Was ist heutzutage näher am Menschen als das Smartphone?

Das Handy, das eigentlich rund um die Uhr in deiner Handfläche lebt. Es macht Sinn, zur Förderung der Gesundheit den Fortschritt der Technologie zu nutzen. M-sense macht sich das zu Nutze. Denn Gesundheitsanwendungen liegen nicht ohne Grund im Trend: Die schnelle Durchsetzung des Digitale-Versorgung-Gesetzes sagt dies klar an. 

Für uns fängt die Vernetzung von Technologie und Gesundheit viel früher an.

Denn unser Mitbegründer und leitender Wissenschaftler, der theoretische Physiker Dr. Markus Dahlem, hatte die Idee, Symptome und Auslöser von Migräne mit Hilfe eines Handys zu verfolgen, schon vor der Jahrtausendwende. Genau, als Leute noch Kassetten hörten, und das unzerstörbare, etwas unförmige Nokia das höchste der Gefühle war, was Mobiltelefone anging. 

Die Grundidee kam Markus an der Universität, wo er als Student ein Seminar zum Thema “Physik in der Medizin” belegte.

Die Visualisierung von Migränewellen im menschlichen Gehirn sollte ihn nicht mehr loslassen, und auch seine zukünftige Karriere definieren. 

Theoretische Physiker schauen gerne zu fernen Galaxien und fragen, wieso diese Sternhaufen Spiralen bilden. Das hat auch mich fasziniert. Nur waren Galaxien mir zu fern.

-Dr. rer. Markus Dahlem
Cortical Spreading Depression
So sieht die Cortical Spreading Depression – die „Spirale im Gehirn“ aus. Gif aus: Santos E et al Neuroimage 2014

Zunächst teilte Markus die Früchte seiner Arbeit online, auf einer Webseite zum Thema Migränewellen und Aura.

Seine Versuche, das Phänomen der Aura darzustellen, wurden nicht nur von den Medien, sondern auch von Betroffenen sehr gelobt.

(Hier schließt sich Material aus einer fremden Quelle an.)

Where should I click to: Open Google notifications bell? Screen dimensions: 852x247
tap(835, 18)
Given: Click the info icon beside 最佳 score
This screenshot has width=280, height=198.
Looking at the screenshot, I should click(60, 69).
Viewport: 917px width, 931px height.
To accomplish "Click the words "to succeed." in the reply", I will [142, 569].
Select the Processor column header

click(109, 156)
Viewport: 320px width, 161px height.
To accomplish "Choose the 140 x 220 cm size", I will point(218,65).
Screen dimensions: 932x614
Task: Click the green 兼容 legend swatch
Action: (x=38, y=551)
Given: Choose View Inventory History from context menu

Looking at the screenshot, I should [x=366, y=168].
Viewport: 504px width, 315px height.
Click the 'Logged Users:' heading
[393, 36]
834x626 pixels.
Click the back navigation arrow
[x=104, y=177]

Als sei er Rockstar statt theoretischer Physiker, bekam Markus plötzlich E-Mails von Menschen, die sich durch seine Recherche bestärkt und repräsentiert fühlten. Manche von ihnen konnten ihren Erfahrungen nun einen Namen geben, sie sinnvoll beschreiben, und fühlten sich endlich ernst genommen. 

Einen Auszug aus so einen Brief dürfen wir hier mit euch teilen:

Die Resonanz seiner Arbeit bestärkte Markus und sein Team in der Idee, eine Software auszuarbeiten, die Migräne-Betroffenen dabei helfen sollte ihre Symptome und Auslöser zu dokumentieren. 

Klingt bekannt, oder? 2001 hieß das Produkt allerdings noch motemedi, war ein mobiles, telemedizinisches Diagnoseverfahren, und lief auf eben genanntem Nokia. Die „App“ sollte wie folgt aussehen:

Weit entfernt von der Migräne-App wie wir sie heute kennen, etwas rudimentär, und doch ambitiös: Wie jede gute Idee, brauchte auch unsere Migräne App M-sense mehrere Anläufe, bevor sie zu einem funktionellen und Sinn bringenden Produkt werden konnte. 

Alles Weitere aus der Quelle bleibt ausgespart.